Select DISTINCT on JPA

21,941

Solution 1

To answer your question, the JPQL query you wrote is just fine:

SELECT DISTINCT c.currencyName, c.alphabeticCode, c.numericCode
FROM Currency c 
WHERE c.alphabeticCode IN ('EUR','GBP','USD','JPY') 
ORDER BY c.currencyName

And it should translate to the SQL statement you are expecting:

select distinct currency_name, alphabetic_code, numeric_code 
from currency 
where ALPHABETIC_CODE IN ('USD','EUR','JPY','GBP') 
order by currency_name;

Depending on the underlying JPQL or Criteria API query type, [DISTINCT][1] has two meanings in JPA.

Scalar queries

For scalar queries, which return a scalar projection, like the following query:

List<Integer> publicationYears = entityManager
.createQuery(
    "select distinct year(p.createdOn) " +
    "from Post p " +
    "order by year(p.createdOn)", Integer.class)
.getResultList();

LOGGER.info("Publication years: {}", publicationYears);

The DISTINCT keyword should be passed to the underlying SQL statement because we want the DB engine to filter duplicates prior to returning the result set:

SELECT DISTINCT
    extract(YEAR FROM p.created_on) AS col_0_0_
FROM
    post p
ORDER BY
    extract(YEAR FROM p.created_on)

-- Publication years: [2016, 2018]

Entity queries

For entity queries, DISTINCT has a different meaning.

Without using DISTINCT, a query like the following one:

List<Post> posts = entityManager
.createQuery(
    "select p " +
    "from Post p " +
    "left join fetch p.comments " +
    "where p.title = :title", Post.class)
.setParameter(
    "title", 
    "High-Performance Java Persistence eBook has been released!"
)
.getResultList();

LOGGER.info(
    "Fetched the following Post entity identifiers: {}", 
    posts.stream().map(Post::getId).collect(Collectors.toList())
);

is going to JOIN the post and the post_comment tables like this:

SELECT p.id AS id1_0_0_,
       pc.id AS id1_1_1_,
       p.created_on AS created_2_0_0_,
       p.title AS title3_0_0_,
       pc.post_id AS post_id3_1_1_,
       pc.review AS review2_1_1_,
       pc.post_id AS post_id3_1_0__
FROM   post p
LEFT OUTER JOIN
       post_comment pc ON p.id=pc.post_id
WHERE
       p.title='High-Performance Java Persistence eBook has been released!'

-- Fetched the following Post entity identifiers: [1, 1]

But the parent post records are duplicated in the result set for each associated post_comment row.

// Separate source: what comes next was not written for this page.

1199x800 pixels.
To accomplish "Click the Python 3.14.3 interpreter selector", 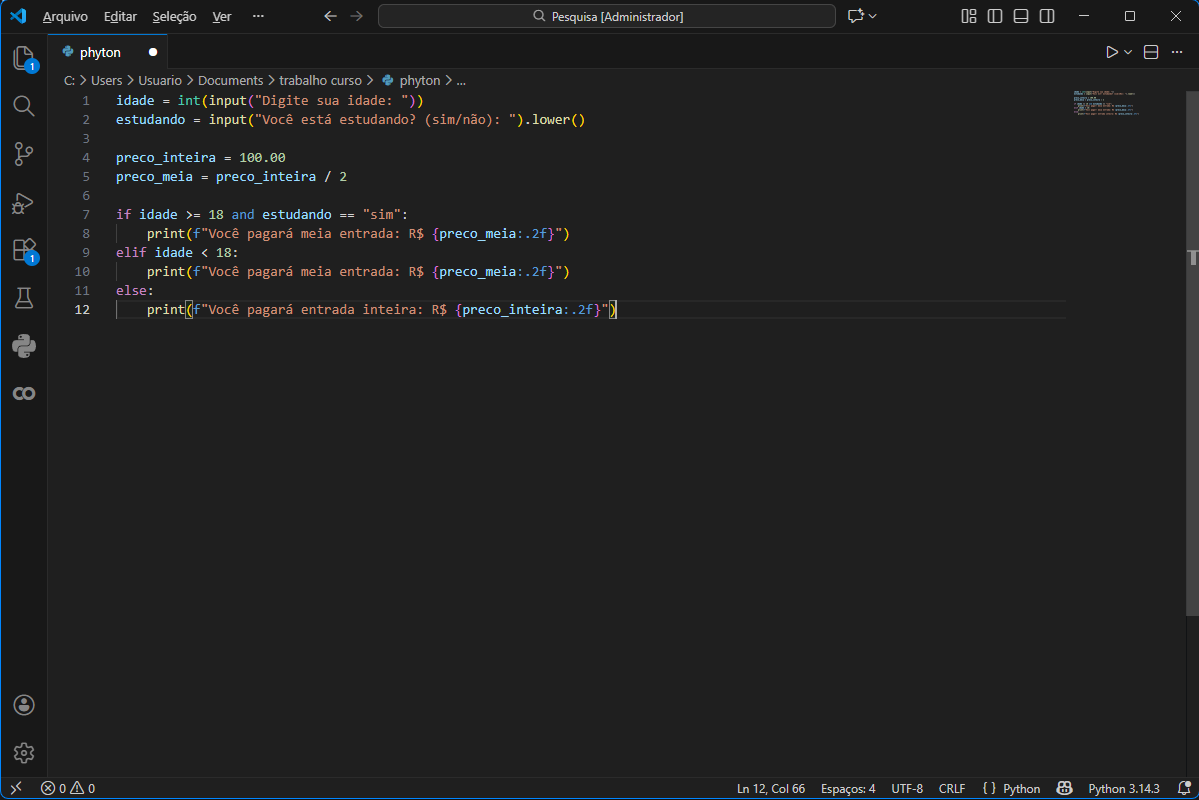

For this reason, the List of Post entities will contain duplicate Post entity references.

To eliminate the Post entity references, we need to use DISTINCT:

List<Post> posts = entityManager
.createQuery(
    "select distinct p " +
    "from Post p " +
    "left join fetch p.comments " +
    "where p.title = :title", Post.class)
.setParameter(
    "title", 
    "High-Performance Java Persistence eBook has been released!"
)
.getResultList();
 
LOGGER.info(
    "Fetched the following Post entity identifiers: {}", 
    posts.stream().map(Post::getId).collect(Collectors.toList())
);

But then DISTINCT is also passed to the SQL query, and that's not desirable at all:

SELECT DISTINCT
       p.id AS id1_0_0_,
       pc.id AS id1_1_1_,
       p.created_on AS created_2_0_0_,
       p.title AS title3_0_0_,
       pc.post_id AS post_id3_1_1_,
       pc.review AS review2_1_1_,
       pc.post_id AS post_id3_1_0__
FROM   post p
LEFT OUTER JOIN
       post_comment pc ON p.id=pc.post_id
WHERE
       p.title='High-Performance Java Persistence eBook has been released!'
 
-- Fetched the following Post entity identifiers: [1]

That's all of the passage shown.